The dynamic tension that is a primary characteristic of Borderlands, “physically present wherever two or more cultures edge each other” (Anzaldúa, Borderlands: La Frontera), is in intense flux in and around the issues of la lengua en la Frontera. Locally, the languages seem to be Spanish and English, but include Chinese, a variety of Middle Eastern languages, and increasingly, the language of technology. In a paper presented at the National Academy of Sciences’ Workshop on the Role of Language in School Learning – Deficits and differences: Perspectives on language and education – Valdéz, MacSwan and Alvarez reviewed the “different worlds” of Second Language Acquisition. Since the workshop focused on what might be done to “close the Achievement Gap,” the underlying framework has an expectation that teaching approaches might be developed to cure the problems. This is in spite of the authors’ free admission that too little is known about how language is acquired and used.
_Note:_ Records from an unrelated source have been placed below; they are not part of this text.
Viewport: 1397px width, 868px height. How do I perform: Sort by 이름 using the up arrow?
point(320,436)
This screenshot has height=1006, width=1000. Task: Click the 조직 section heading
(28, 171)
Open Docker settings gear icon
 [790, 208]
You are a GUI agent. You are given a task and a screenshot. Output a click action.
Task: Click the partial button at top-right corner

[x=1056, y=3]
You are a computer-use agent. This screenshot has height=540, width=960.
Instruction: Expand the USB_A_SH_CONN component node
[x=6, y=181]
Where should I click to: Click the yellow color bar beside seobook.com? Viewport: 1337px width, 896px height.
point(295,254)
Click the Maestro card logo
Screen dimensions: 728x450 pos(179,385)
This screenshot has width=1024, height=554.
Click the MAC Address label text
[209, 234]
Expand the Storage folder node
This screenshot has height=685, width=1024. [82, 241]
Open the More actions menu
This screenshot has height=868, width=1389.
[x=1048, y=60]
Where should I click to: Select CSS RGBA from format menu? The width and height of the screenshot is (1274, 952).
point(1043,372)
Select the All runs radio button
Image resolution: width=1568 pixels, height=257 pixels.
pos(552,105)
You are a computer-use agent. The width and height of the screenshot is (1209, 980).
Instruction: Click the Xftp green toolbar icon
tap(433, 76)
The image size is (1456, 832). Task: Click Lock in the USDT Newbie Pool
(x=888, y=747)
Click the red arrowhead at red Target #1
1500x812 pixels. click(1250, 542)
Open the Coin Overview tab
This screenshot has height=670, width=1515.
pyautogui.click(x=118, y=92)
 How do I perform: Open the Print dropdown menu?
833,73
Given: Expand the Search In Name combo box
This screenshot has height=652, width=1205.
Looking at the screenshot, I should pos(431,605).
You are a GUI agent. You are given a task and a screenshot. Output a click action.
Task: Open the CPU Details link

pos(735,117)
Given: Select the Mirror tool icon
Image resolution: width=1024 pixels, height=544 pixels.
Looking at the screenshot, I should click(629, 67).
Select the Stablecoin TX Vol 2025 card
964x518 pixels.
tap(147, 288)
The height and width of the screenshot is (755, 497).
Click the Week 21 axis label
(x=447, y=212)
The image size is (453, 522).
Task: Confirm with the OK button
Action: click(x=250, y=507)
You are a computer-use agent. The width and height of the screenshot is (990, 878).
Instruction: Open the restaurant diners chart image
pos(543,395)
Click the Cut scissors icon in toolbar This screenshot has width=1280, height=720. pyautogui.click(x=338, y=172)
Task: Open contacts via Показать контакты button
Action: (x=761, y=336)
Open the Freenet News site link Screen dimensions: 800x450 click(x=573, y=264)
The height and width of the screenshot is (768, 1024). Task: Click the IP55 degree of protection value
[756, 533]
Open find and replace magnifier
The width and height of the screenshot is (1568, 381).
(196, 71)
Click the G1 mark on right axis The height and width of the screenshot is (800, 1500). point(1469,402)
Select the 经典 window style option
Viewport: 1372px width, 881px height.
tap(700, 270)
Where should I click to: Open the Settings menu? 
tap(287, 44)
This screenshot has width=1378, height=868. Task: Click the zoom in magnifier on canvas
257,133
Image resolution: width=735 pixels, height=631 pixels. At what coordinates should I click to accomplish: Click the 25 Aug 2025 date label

The language learner needs to master vocabularies, pronunciation, grammar, and syntax. They must learn to hear the individual words in a conversation. They need to understand the words, and put them together into ideas. Many second language learners can understand the individual words in sentences and paragraphs, but find themselves totally unable to grasp the big picture.
Work on language acquisition focuses on the differences between learners’ primary and secondary languages. In the U.S. Borderlands, Spanish and Indian languages are frequently characterized as deficit or “less than.” Little research has been focused on how people learn the languages of different disciplines that are frequently and unfortunately called “jargon.” Seen this way, the language of Law is not useful in Chemistry. In the past 20 years, technology has deeply penetrated all levels of society. The problems of creating access – of learning – the technology are particularly extreme in second language acquisition classes. This is because most of the things that the language of technology refers to are “abstract,” not easily represented in concepts common across spoken languages. Thus the important and frequently used tool of language teachers – pointing to things that exist in both languages – is denied them.
An emerging challenge is that Millennial students – those born after 1982 – have a grasp of technology that greatly exceeds that of many of their teachers, resulting in a power configuration that is unfamiliar and frequently discomforting for non-Millennial teachers.